For such a previously under-the-radar issue, this is a huge accomplishment.

Forced arbitration is the latest trick corporations are using to avoid accountability and keep consumer complaints out of public courts. Public Citizen calls them rip-off clauses, because the fine print has crept into contracts everywhere, from Amazon to Chase to Pokémon Go. Consumers are unknowingly signing away their rights to take future complaints to court. Instead, they’re decided by private companies or individuals chosen by the corporation in a kangaroo-court called an arbitration proceeding.

The problem doesn’t end there. Often these rip-off clauses also prevent consumers from joining together in a class action lawsuit.
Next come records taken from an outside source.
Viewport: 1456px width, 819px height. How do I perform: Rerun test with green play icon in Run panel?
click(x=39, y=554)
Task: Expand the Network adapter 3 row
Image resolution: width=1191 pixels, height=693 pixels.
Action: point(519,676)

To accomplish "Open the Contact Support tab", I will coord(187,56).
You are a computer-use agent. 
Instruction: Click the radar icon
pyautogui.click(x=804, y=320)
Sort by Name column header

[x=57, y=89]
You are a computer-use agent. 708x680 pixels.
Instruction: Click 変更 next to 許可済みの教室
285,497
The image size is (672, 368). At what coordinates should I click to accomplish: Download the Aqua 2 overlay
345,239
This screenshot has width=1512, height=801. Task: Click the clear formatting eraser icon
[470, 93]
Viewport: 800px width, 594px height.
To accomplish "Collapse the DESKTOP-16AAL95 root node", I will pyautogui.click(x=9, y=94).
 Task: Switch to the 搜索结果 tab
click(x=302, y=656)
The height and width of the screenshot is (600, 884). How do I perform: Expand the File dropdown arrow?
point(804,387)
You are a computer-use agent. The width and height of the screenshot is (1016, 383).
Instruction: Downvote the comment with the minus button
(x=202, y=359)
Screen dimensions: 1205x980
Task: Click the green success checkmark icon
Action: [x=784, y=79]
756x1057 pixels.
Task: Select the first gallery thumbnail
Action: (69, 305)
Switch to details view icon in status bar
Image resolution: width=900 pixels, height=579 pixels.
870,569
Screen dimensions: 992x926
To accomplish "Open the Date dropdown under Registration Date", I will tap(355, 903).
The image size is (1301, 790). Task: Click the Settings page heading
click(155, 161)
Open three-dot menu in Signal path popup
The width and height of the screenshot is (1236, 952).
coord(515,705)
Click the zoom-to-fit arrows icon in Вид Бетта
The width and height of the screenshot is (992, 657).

This is critical, because it often doesn’t make sense for consumers to fight companies alone when potential damages are small. Take for example James Pendergast, who was charged $20 by Sprint for “roaming” while he was in his house.  A lawyer told him the case would take six figures to take to trial and there was the possibility he would be on the hook for Sprint’s legal bills. Almost no one would take on such a small dollar case by themselves; which is why class action suits are an important tool for consumers to band together to level the playing field.

We applaud the steps being taken by CFPB Director Richard Cordray and his staff (urged on by our members’ call to action) to ban forced arbitration language from financial services consumer contracts.